(Stored dataset items)

....

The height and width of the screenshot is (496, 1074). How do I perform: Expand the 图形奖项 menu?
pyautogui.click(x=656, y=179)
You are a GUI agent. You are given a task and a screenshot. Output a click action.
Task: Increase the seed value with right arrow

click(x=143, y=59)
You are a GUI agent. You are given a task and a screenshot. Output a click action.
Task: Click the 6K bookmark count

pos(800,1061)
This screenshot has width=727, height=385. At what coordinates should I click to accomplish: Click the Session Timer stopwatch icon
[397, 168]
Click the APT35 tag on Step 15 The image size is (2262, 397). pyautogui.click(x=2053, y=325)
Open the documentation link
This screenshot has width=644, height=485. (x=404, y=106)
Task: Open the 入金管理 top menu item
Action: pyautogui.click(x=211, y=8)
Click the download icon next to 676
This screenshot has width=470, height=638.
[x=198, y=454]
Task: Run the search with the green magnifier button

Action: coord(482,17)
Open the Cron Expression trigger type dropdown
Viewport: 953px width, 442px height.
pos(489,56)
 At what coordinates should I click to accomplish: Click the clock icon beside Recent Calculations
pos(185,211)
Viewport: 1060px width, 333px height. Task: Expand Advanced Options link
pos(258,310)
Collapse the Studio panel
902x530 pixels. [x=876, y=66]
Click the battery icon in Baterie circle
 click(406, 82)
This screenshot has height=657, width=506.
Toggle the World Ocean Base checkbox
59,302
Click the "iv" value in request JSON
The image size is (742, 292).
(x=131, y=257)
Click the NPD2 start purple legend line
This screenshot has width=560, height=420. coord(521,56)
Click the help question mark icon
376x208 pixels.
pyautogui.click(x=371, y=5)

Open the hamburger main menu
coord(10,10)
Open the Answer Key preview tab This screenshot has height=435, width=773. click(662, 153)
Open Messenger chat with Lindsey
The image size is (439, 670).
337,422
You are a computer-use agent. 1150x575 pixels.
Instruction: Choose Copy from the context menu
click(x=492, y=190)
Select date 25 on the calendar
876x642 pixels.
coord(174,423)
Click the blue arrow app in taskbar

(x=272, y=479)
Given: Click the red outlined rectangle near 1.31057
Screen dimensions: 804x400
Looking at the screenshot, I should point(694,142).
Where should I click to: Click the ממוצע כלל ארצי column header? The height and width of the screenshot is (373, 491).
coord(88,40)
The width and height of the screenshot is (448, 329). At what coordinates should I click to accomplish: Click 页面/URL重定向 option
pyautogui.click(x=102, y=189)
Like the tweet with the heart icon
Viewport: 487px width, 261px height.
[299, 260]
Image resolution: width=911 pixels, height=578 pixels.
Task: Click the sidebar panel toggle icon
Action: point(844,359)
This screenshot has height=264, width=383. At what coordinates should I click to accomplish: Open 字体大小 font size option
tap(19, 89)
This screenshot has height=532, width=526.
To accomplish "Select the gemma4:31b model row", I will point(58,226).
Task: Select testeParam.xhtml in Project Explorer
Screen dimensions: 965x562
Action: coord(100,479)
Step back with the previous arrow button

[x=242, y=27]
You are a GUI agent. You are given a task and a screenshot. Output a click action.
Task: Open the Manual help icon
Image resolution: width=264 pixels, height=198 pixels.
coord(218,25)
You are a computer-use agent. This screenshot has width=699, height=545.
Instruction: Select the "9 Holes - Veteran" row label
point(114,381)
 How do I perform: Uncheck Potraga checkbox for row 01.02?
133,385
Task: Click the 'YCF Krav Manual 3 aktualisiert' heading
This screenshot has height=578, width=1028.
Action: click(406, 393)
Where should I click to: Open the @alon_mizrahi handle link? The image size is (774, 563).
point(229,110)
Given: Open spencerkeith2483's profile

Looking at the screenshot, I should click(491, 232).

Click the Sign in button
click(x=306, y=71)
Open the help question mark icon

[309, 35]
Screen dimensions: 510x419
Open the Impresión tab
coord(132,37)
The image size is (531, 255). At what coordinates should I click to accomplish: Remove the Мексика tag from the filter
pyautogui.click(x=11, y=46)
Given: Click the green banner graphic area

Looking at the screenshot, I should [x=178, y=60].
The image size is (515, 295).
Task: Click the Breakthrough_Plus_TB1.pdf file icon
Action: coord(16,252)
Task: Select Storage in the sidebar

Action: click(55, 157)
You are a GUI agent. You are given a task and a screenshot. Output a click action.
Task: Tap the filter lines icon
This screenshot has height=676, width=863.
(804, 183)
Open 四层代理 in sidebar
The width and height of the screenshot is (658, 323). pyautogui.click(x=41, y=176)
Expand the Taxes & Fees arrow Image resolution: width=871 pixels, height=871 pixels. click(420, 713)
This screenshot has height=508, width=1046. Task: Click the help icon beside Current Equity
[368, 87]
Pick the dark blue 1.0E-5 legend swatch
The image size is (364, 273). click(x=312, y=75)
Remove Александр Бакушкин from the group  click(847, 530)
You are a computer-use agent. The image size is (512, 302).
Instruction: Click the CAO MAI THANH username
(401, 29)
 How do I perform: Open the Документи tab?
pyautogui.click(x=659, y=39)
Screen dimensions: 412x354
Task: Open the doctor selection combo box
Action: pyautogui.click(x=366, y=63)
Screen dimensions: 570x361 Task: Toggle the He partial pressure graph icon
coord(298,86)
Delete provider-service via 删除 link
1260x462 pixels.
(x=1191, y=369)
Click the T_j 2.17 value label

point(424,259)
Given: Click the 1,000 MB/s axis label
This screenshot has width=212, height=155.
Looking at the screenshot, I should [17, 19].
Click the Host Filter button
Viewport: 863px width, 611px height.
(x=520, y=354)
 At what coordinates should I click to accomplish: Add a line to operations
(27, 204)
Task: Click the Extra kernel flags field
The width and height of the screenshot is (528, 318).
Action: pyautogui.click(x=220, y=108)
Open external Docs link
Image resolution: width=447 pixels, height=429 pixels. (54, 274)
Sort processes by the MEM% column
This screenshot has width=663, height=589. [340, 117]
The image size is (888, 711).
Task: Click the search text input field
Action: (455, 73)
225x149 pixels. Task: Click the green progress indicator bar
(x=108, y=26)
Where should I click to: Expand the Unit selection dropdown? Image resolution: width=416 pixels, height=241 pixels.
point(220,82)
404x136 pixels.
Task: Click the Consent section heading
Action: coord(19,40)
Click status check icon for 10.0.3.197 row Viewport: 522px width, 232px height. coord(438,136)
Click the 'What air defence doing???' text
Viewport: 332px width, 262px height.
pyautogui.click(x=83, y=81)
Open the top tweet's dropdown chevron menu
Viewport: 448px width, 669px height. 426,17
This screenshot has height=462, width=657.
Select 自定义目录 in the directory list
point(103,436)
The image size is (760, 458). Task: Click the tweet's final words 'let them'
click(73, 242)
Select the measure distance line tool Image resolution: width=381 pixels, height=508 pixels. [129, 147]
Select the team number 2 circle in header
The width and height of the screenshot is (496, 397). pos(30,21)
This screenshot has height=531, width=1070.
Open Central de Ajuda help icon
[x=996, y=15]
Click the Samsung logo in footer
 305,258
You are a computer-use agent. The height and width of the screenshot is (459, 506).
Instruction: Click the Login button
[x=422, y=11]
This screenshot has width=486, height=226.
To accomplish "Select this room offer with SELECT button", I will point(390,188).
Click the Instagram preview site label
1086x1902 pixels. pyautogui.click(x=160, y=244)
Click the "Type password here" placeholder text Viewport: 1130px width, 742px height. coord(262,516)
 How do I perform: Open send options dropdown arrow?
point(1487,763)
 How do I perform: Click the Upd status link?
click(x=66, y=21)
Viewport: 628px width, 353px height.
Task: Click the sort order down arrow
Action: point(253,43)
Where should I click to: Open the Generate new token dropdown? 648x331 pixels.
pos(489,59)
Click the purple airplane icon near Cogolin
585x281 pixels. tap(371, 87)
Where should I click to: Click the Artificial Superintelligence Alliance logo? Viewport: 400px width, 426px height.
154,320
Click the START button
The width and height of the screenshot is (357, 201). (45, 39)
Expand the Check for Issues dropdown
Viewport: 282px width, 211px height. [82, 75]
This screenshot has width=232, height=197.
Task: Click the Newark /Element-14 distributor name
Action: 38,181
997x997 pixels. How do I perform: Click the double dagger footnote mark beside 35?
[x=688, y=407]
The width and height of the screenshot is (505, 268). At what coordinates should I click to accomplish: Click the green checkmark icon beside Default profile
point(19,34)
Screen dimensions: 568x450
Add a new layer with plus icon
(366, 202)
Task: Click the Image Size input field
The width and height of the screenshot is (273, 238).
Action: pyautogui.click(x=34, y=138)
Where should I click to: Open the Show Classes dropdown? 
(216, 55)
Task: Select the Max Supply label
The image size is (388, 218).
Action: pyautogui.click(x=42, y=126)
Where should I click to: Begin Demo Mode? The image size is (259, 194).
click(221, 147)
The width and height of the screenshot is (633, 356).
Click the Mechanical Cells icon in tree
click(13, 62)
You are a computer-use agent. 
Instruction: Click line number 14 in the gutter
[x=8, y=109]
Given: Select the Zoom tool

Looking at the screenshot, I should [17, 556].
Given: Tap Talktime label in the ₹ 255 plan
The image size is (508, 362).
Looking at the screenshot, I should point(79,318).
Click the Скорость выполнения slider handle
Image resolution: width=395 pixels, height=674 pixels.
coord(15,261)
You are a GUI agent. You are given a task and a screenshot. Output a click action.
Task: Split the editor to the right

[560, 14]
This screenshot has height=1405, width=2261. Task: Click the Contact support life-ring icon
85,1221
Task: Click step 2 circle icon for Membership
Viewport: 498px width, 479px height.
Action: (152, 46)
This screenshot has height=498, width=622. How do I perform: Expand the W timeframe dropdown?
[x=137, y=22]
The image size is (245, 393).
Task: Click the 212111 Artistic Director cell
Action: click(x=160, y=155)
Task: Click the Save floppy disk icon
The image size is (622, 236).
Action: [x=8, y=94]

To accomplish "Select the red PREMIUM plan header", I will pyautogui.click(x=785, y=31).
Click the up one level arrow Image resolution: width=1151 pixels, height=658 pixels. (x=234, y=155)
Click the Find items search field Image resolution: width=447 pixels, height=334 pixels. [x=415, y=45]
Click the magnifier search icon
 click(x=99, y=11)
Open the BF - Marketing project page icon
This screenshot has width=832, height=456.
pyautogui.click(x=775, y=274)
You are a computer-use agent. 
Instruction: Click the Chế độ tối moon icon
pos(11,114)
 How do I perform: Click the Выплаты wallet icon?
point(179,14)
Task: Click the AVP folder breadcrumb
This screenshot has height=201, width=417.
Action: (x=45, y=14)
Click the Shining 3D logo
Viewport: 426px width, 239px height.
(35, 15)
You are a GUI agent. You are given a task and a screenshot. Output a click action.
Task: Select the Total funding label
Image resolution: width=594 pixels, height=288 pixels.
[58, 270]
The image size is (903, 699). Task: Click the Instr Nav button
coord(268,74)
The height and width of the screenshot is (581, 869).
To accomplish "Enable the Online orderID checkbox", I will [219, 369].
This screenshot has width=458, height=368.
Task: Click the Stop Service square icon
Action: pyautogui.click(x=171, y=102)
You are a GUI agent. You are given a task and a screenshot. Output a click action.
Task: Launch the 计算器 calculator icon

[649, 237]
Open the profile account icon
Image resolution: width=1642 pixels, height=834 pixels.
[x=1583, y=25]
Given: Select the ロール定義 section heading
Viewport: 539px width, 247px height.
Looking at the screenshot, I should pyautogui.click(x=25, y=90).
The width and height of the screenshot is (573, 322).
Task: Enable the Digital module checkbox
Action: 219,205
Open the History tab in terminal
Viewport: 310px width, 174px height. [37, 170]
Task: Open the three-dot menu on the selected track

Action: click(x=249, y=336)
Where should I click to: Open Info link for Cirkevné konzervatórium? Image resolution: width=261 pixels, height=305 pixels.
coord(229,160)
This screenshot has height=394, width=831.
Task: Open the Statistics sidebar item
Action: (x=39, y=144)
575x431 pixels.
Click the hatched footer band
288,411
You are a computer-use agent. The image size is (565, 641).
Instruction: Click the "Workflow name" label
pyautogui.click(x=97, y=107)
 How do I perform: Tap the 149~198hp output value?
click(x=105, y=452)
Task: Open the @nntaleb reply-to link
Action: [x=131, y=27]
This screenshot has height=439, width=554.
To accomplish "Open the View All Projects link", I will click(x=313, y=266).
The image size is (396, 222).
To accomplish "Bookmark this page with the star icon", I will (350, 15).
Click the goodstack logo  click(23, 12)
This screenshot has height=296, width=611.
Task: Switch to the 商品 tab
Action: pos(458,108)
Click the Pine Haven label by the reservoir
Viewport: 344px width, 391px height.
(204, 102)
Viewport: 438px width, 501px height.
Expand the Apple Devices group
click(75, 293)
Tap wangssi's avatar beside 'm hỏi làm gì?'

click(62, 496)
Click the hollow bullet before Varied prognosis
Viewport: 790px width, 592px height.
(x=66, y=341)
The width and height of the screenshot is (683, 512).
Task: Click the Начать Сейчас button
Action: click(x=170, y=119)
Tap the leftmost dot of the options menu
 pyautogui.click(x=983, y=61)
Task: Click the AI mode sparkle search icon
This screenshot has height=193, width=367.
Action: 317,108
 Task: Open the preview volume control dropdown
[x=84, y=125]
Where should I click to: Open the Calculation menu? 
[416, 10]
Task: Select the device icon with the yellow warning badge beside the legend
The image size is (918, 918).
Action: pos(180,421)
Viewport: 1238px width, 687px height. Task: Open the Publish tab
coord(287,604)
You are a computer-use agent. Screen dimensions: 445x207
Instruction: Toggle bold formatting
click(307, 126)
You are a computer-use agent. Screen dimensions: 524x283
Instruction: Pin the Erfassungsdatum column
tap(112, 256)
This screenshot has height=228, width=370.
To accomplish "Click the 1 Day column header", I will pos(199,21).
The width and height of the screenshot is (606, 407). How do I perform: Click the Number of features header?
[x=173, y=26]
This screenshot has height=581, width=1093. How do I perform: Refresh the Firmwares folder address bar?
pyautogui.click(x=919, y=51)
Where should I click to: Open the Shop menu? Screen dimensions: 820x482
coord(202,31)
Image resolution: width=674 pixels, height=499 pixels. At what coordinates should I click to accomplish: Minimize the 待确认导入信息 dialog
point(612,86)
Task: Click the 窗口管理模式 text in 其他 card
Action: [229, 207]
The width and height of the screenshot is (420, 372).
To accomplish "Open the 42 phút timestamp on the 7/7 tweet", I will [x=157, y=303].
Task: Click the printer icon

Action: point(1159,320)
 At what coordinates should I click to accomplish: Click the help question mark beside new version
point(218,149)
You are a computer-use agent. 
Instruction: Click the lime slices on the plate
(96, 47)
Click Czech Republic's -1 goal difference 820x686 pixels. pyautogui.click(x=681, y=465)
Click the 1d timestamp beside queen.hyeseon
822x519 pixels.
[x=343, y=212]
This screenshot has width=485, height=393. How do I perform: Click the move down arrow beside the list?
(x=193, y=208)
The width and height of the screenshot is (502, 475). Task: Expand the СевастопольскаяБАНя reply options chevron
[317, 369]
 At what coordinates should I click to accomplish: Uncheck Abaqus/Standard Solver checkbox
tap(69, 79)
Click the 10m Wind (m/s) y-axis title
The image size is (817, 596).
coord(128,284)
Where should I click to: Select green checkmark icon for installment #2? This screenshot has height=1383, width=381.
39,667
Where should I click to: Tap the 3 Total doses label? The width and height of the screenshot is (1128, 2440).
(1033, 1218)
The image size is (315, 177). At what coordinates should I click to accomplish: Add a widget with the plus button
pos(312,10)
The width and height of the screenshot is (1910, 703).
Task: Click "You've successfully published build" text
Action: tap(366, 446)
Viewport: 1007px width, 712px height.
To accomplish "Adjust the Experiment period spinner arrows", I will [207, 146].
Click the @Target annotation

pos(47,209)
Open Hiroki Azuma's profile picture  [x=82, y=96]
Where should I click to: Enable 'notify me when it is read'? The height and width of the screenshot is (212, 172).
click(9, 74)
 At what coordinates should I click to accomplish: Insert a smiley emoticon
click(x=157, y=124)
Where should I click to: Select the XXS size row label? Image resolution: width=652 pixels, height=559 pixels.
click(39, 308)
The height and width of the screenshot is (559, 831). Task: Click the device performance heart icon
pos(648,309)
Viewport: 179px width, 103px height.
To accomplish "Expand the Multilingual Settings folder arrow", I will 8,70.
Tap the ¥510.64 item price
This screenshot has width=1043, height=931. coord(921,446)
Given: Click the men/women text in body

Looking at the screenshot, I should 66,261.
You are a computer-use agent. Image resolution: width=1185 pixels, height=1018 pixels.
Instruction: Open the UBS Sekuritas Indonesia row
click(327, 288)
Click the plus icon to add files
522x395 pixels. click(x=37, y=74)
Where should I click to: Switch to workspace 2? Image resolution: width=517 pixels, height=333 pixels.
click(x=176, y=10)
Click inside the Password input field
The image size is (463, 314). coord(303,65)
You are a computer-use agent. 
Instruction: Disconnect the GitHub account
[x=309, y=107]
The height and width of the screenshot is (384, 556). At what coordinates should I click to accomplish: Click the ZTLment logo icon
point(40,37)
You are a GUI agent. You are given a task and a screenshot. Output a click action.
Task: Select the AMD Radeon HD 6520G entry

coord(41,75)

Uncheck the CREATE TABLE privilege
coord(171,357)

....

## Problem to work on
Every line that contains the string "Manual" should be returned from the data.

## Answer to this exercise
Task: Open the Manual help icon
Task: Click the 'YCF Krav Manual 3 aktualisiert' heading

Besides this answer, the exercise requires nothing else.